I am not terribly close to much of my family. Part of this is my unwillingness to get close to anyone and part of this is due to their treatment of me in the past. When my parents found out that I am transgender, for instance, I was disowned for nearly five years.
I know that I have a different view of interpersonal relationships than most. I value what the relationship brings me and, these days, am very honest about what I am willing to bring to the table for the other person(s) involved. If there is not benefit to me, then I do not stick around long. If there is benefit, I will ensure that the other(s) involved get enough from me to make sure that such a relationship is worthwhile to them as well.
No relationship is sacred to me. There is no logic in keeping those around that are active drains on my well being. As such, not even family is guaranteed to remain in my good graces. Family is a mere product of chance. Family is a relationship that one is born into. I do not see the logic in conferring automatic respect and adoration simply because we share blood.
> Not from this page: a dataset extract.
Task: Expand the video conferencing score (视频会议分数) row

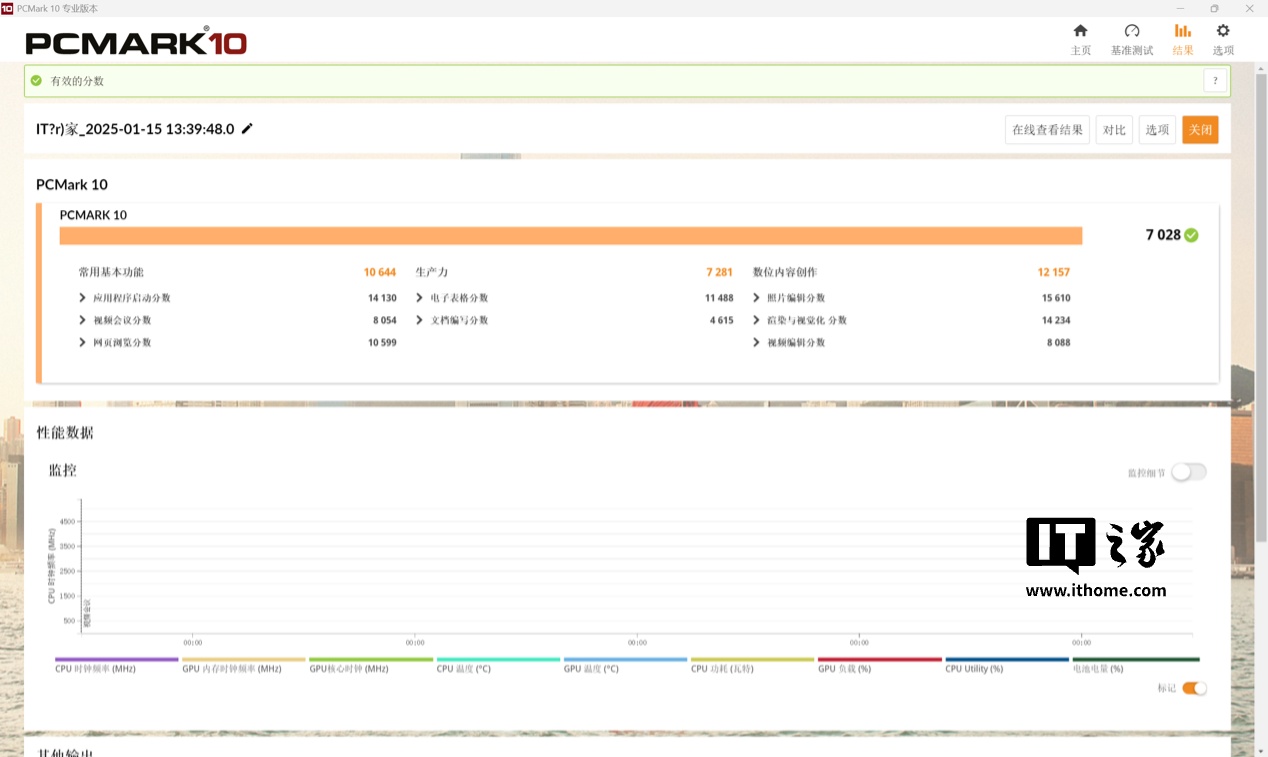Action: click(83, 320)

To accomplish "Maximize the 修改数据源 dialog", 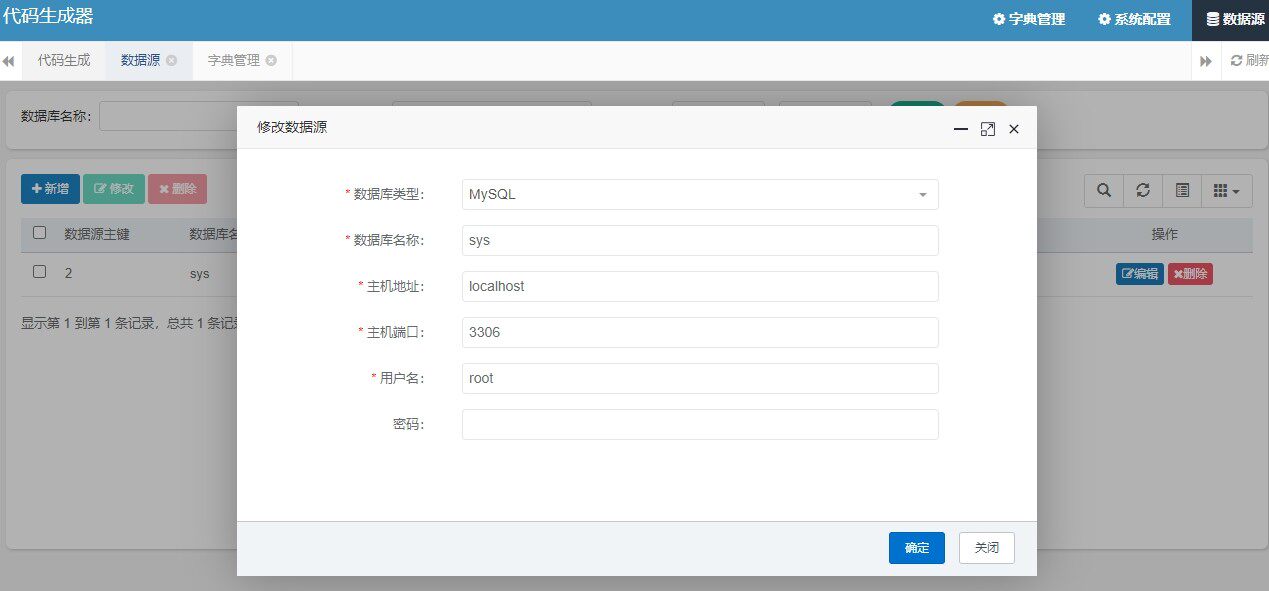I will pyautogui.click(x=988, y=129).
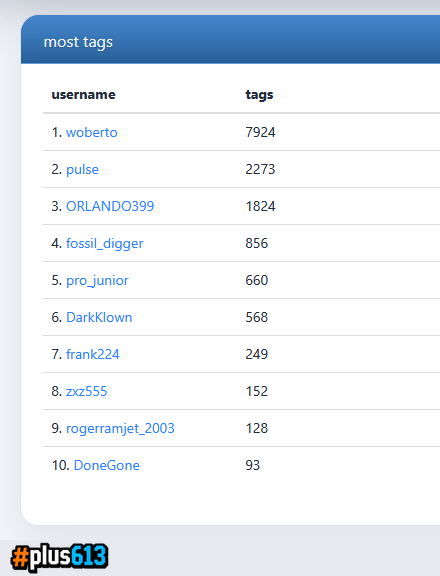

From the pieces that I have gathered, it sounded like a relative was trying to steal money from my mother. I am not particularly attached to either, but I recognize bad behavior when I see it. I asked my brother what his thoughts were and he simply responded, “Yeah, it is a scum deal, but I can’t think ill of him (the relative); he’s blood.” Such a view simply does not compute.
I have ended interpersonal relationships before at the second that they no longer provide value to me. I will end many more for the same reasons. It simply will never make sense why some relationships are considered sacred even when there is evidence to the contrary. Blood is by chance, my respect is by choice.